Blooming from early-June well into July, Poison Hemlock, Conium maculatum, is becoming more and more noticeable along roadsides and in moist meadows. Native to Europe and the Mediterranean, Poison hemlock is becoming widely distributed throughout North America.  A member of the Apiaceae, or Parsley family, it can be easily confused with other members of this family, like Parsnip or Queen Anne’s lace, but unlike them, all parts of Poison hemlock are poisonous to livestock and humans. The Greek philosopher Socrates condemned to die for impiety and corrupting the youth of Athens in 399 BC was killed by drinking the juice of poison hemlock.  That said, and with it being April – which just so happens to be an Invasive themed month, since everything’s beginning to bloom.  It’s a good time to make sure you can identify Poison hemlock!

Poison hemlock is found in wetlands across the nation. Courtesy of Oregon Department of Agriculture, Flickr.

So let’s get started, Poison hemlock is an herbaceous biennial or perennial, with branching stems growing up to 7’ tall in open wet areas, along the edges of streams, roadside ditches, waste and industrial areas. It has a smooth stem, often streaked or spotted with purple, especially on the lower portion. These blotches are called the “blood of Socrates.” The flowers are very small and white, with five petals, blooming in small umbel clusters. The leaves are broadly triangular in outline and as much as 15” long, but are finely divided with a lacy appearance. The roots are fleshy, creamy white and can be mistaken for carrots or parsnips but in most cases, they are branching or divided and stringy rather than single roots like parsnips or carrots and are white rather than orange.

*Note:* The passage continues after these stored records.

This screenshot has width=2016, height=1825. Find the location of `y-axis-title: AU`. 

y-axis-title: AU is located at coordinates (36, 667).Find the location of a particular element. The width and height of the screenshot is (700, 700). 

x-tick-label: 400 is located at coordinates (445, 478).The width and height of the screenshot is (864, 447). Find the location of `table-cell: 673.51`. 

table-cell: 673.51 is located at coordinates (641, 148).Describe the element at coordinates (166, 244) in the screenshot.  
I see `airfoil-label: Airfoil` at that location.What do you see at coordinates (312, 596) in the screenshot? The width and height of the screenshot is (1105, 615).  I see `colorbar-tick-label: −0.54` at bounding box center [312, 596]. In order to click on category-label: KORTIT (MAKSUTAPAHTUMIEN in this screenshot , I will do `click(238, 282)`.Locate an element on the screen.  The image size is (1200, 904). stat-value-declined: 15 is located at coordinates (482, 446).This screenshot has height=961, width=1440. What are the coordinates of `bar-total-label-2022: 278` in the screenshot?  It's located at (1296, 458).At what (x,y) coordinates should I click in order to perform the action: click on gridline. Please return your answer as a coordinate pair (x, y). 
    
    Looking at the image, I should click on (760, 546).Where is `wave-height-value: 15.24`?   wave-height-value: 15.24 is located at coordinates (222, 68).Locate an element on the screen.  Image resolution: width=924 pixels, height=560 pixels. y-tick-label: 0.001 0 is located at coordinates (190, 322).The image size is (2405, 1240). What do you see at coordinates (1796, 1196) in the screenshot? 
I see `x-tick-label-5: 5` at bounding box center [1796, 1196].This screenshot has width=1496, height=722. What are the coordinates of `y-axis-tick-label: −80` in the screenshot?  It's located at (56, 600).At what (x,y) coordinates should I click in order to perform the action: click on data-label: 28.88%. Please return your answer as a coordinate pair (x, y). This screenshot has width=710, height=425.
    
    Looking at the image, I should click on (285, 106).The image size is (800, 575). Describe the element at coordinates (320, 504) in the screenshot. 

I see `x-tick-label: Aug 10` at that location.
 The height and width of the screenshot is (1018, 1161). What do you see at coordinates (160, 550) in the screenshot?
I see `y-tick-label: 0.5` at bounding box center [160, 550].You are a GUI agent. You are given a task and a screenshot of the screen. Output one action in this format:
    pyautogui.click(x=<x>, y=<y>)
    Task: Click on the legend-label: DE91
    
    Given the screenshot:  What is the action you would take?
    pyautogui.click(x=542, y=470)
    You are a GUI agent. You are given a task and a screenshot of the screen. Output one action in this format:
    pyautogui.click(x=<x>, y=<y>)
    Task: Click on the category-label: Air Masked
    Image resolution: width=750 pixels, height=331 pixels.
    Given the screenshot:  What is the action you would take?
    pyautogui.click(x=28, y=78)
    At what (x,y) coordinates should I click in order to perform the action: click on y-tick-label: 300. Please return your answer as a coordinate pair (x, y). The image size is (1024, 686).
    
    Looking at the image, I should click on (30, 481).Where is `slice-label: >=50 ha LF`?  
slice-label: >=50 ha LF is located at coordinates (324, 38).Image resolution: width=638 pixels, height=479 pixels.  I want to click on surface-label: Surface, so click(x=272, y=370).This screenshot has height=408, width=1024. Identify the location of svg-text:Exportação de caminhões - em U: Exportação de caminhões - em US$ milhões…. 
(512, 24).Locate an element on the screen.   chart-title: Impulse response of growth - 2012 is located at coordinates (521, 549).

Poison hemlock contains numerous alkaloids, the most potent of which is coniine. Coniine is a neurotoxin, which can cause death by blocking the connections between muscles and nerves. It is described as causing paralysis beginning in the feet and ankles and ascending up the body, and causes death by paralyzing the respiratory muscles.  Additionally, the alkaloids are volatile, and coniine can be absorbed through the skin, so poisoning can occur from smelling or touching the plant.

Poison hemlock reproduces by seed with each plant producing roughly a thousand.  The seeds are spread by birds, animals, and water, though vehicles can also aid in their spread as well. Dispersal occurs between September and February, and germination takes place from late summer to early spring.

In English, 'hemlock' refers not only to poison hemlock, but to water hemlock, hemlock water dropwort, lesser hemlock (fool’s parsley), and other herbs as well, all resembling each other in their lacy, umbrella-like flowers and tiny fruits. Which include edible vegetables like carrots, celery, dill, parsley, and parsnips.  Be aware it is easy to mistake hemlock for these vegetables, often with dire results. 

In regards to hemlock Socrates was right. “True wisdom comes to each of us when we realize how little we understand about life, ourselves, and the world around us.”